Moi : D’après ce que tes parents pensent. Mais ce mérite ne me revient pas, du moins pas pour l’instant.

Anna : C’est ton premier poste en tant que restaurateur ?

Moi : Si quand je passais mon baccalauréat on me disait que j’allais être gérant de restaurant dans quelques années, je devais en rire.

Anna : Le destin…

Moi : Et toi, tu fais quoi ? À part profiter de l’héritage familial.

Anna rigole : Tu m’amuse beaucoup. Pourquoi tout le monde pense que les enfants des riches ne comptent que sur la richesse de leurs parents ?

Moi : Une impression commune que tous les pauvres ont. Sûrement en trait avec notre frustration de précaire.

Anna : Je travaille à titre personnel.

Moi en rigolant : J’imagine.

Anna : Non sérieux. Je travaille dans le textile et la mode. C’est un secteur qui m’a toujours blasé.

Moi : Tu ne peux pas dire que tes parents ne sont pas derrière tes revenus.
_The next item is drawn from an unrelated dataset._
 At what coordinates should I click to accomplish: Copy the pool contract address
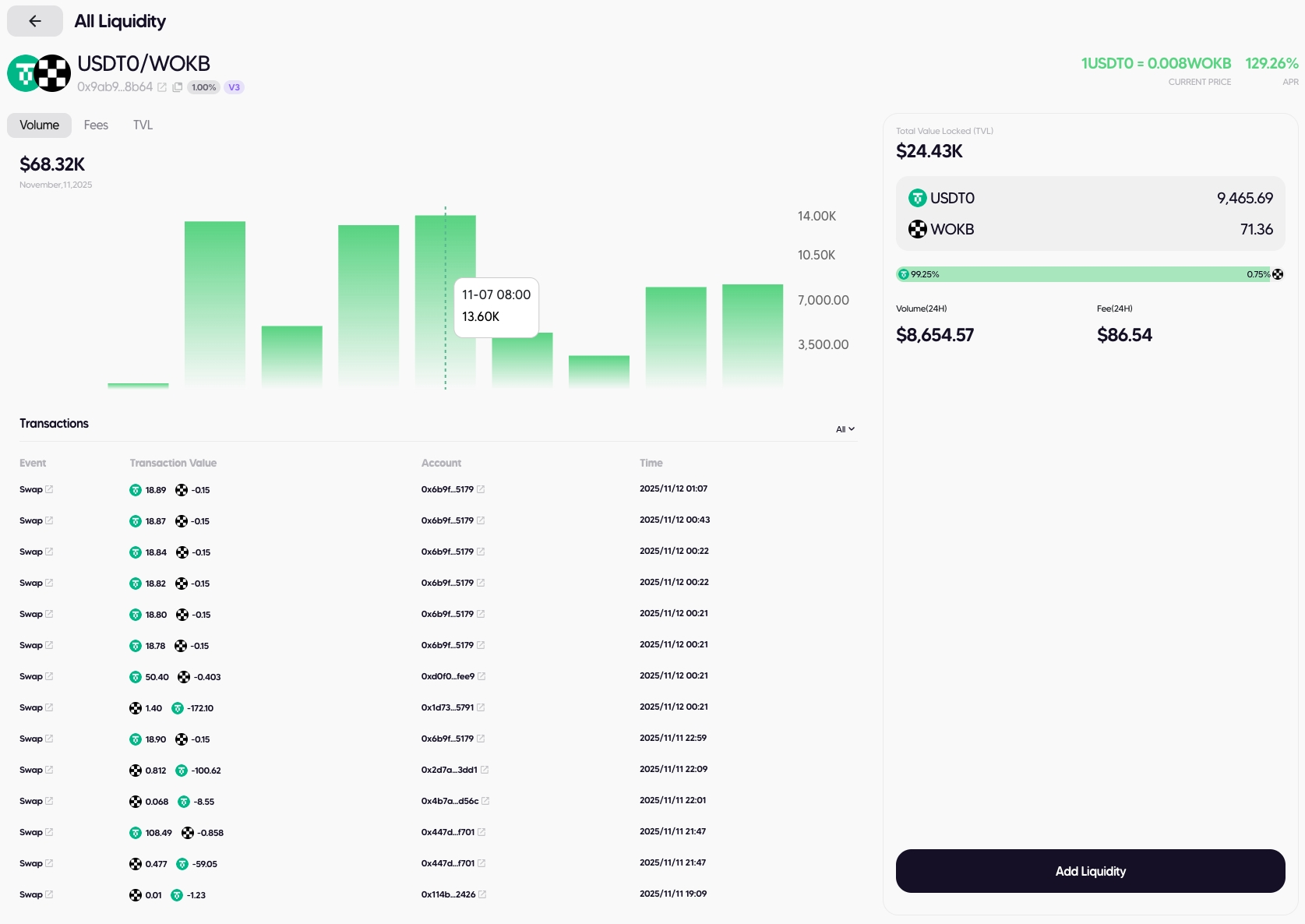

Ce n’est pas comme si tu t’es lancée toute seule.

Anna : Je sens un subtil de jalousie dans tes propos Gérôme.

Moi : Qui sait!? Peut-être que je ne supporte pas mon statut et que je t’envie.

Anna : C’est bizarre. Moi j’apprécie et j’envie les personnes comme toi. Qui se sont fait tous seuls. C’est fascinant…

Elle me regarde sans rien dire et puis détourne son regard.

Mme Evelyne vient nous trouver et me donne un verre.

Mme Evelyne : Heureuse de savoir que vous faites déjà connaissance.

Je regarde ma montre : Je dois déjà rentrer. Il se fait tard.

Mme Evelyne : Déjà ? Pourtant demain tu ne travailles pas.

Moi : Disons que je vis dans un quartier difficile et assez dangereux. Merci pour la soirée…

Anna : Moi qui croyais que tu devais avoir la galanterie de prendre mon contact.

Moi : Une prochaine fois peut-être. Au-revoir.

Je m’en vais retrouver Mr Rudolf pour lui faire mes adieux avant de prendre congé.